_Exercise details_.
Entries follow. Return each line that contains the word "below".
+ + + + +
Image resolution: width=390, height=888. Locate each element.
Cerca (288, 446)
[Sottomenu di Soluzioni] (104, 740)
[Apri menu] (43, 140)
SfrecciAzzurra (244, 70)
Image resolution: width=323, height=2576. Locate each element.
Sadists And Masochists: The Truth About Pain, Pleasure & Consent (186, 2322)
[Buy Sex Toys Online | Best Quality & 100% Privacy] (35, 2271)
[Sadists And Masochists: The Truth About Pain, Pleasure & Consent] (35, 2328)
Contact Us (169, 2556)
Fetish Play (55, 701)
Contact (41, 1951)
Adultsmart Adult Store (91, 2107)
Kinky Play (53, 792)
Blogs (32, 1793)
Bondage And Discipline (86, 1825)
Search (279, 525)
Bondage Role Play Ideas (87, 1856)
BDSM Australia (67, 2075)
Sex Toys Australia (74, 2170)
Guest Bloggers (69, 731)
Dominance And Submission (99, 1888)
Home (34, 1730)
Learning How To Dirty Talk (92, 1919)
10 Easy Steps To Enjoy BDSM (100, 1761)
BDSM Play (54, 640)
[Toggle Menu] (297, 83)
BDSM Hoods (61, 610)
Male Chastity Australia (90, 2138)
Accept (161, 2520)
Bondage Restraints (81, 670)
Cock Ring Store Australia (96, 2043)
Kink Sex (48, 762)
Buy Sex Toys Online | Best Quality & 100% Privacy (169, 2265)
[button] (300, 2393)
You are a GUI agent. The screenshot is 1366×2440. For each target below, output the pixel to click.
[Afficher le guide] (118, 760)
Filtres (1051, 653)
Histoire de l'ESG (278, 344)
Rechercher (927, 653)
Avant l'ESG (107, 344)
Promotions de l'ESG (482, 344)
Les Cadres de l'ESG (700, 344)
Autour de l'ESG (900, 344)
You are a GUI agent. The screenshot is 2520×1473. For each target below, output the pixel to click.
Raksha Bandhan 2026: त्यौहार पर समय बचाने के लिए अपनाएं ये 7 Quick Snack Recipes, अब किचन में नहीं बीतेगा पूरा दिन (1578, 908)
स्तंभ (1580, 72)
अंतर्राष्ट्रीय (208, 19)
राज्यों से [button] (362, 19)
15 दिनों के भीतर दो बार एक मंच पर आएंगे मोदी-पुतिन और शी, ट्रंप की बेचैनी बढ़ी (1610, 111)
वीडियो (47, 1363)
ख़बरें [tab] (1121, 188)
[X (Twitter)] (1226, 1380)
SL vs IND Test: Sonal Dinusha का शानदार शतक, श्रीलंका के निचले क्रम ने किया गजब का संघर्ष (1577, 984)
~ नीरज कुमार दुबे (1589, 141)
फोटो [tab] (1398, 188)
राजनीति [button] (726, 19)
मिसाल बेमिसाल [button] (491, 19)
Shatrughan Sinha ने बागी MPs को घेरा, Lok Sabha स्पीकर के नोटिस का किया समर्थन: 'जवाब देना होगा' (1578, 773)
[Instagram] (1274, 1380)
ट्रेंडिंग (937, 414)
+ + + + +
_Response to this exercise_.
You are a GUI agent. The screenshot is 1366×2440. For each target below, output the pixel to click.
You are a GUI agent. The screenshot is 2520×1473. For each target below, output the pixel to click.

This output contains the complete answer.